(Task item) The pictures must be left out, while the rest of the data is copied exactly.

(Data for this task)
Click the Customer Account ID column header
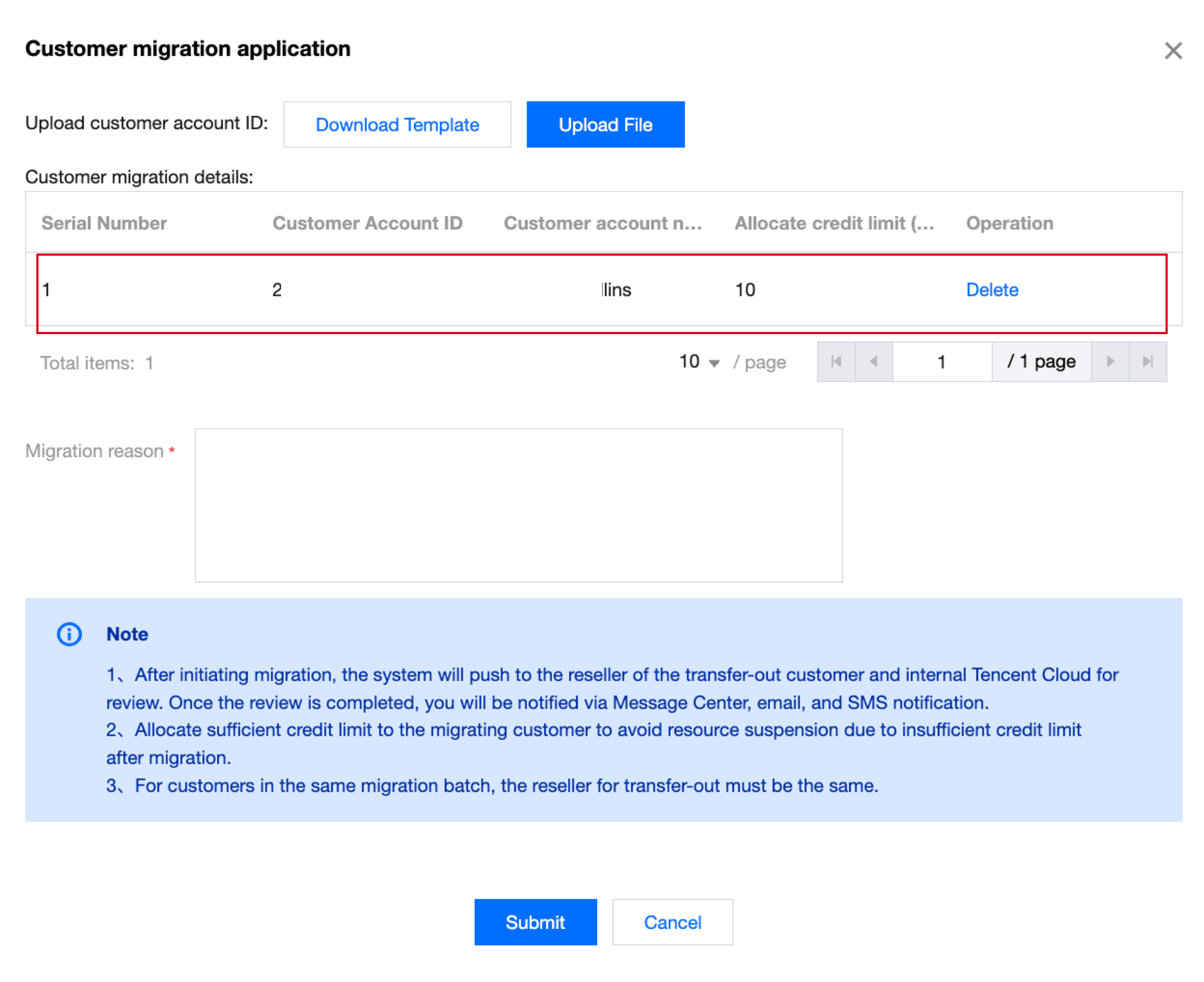coord(367,223)
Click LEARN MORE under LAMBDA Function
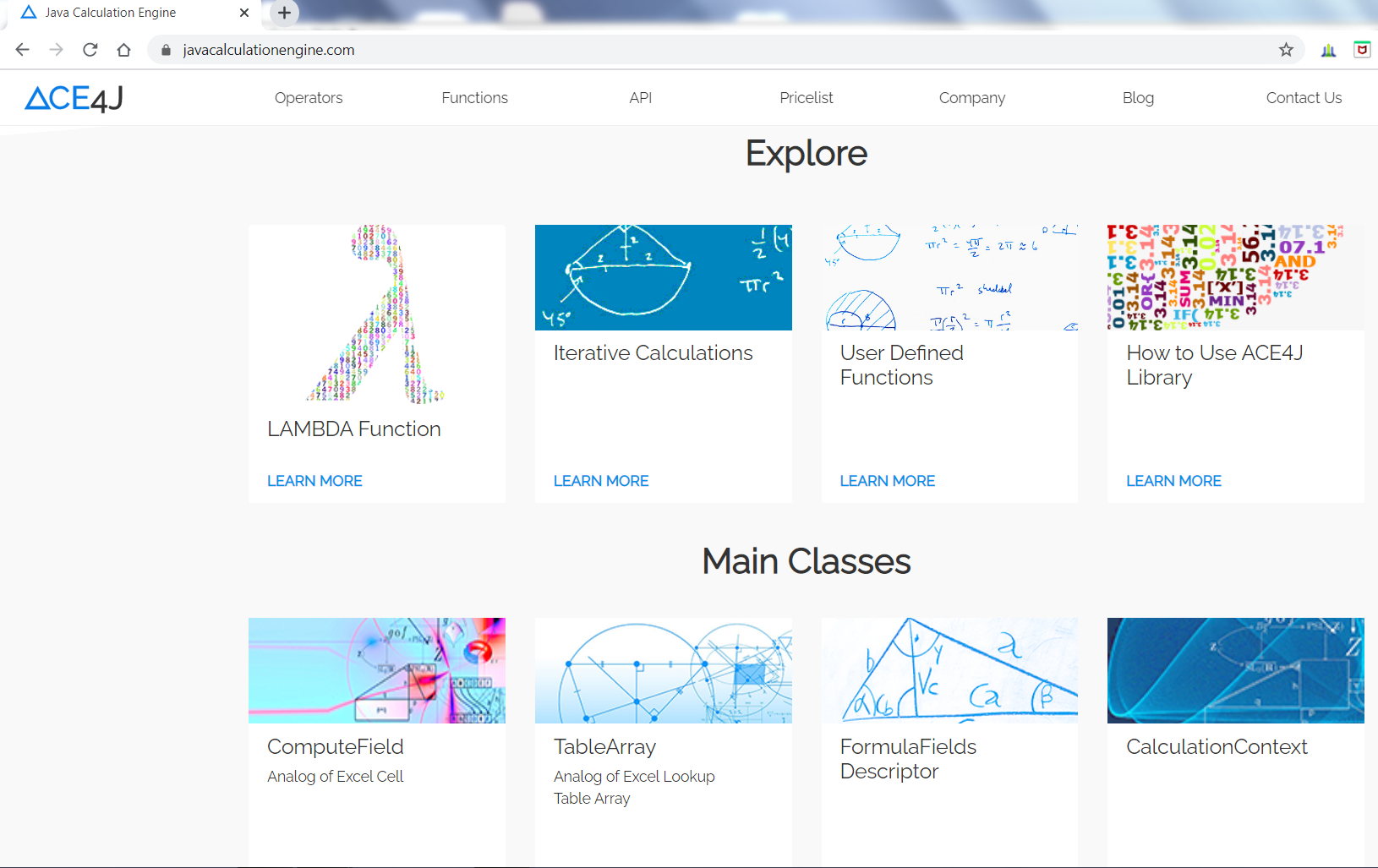Image resolution: width=1378 pixels, height=868 pixels. [314, 480]
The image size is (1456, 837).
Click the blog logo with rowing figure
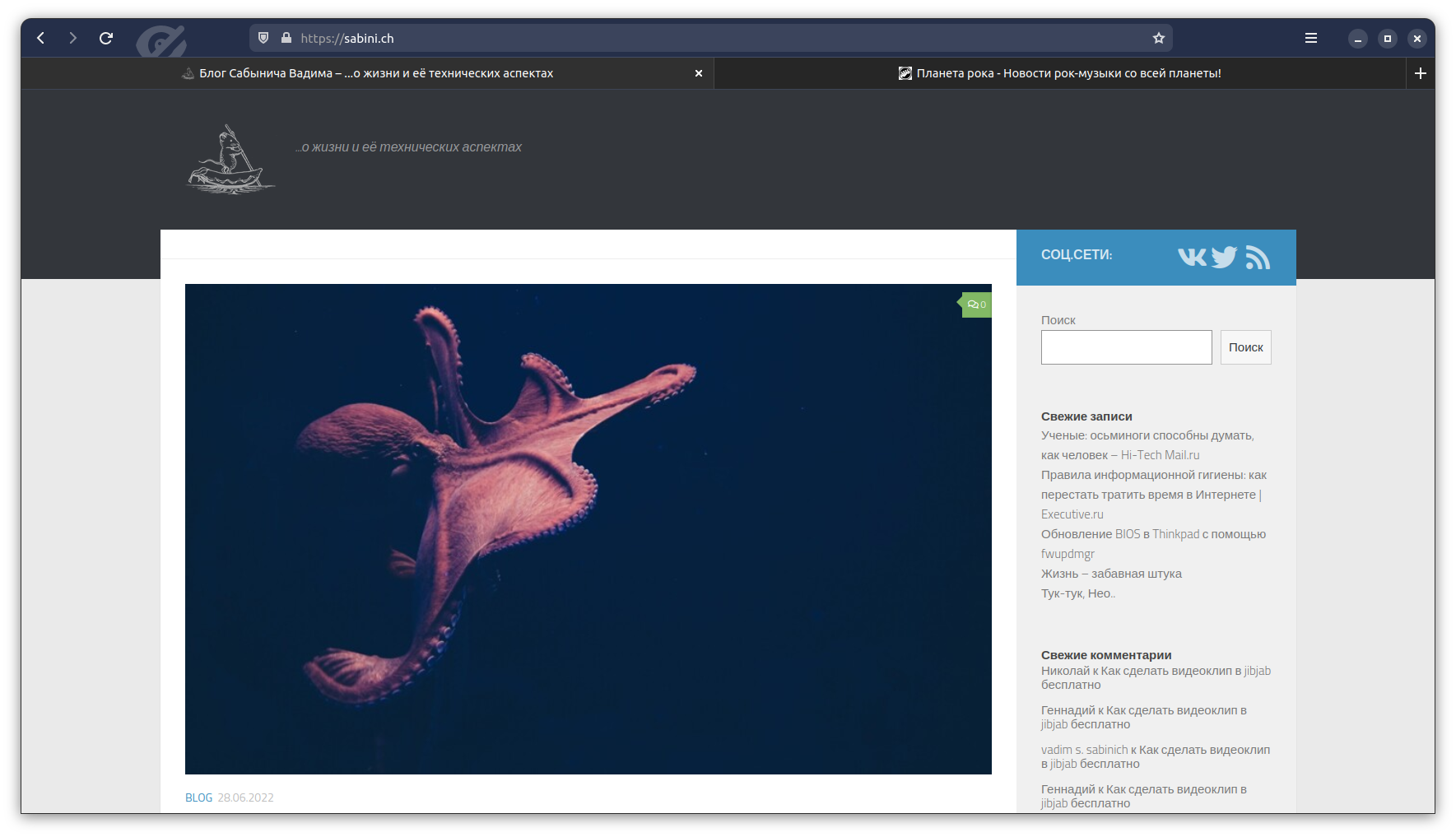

(Expected output)
Click the Customer Account ID column header
coord(367,223)
Click LEARN MORE under LAMBDA Function
Image resolution: width=1378 pixels, height=868 pixels. [314, 480]
The image size is (1456, 837).
Click the blog logo with rowing figure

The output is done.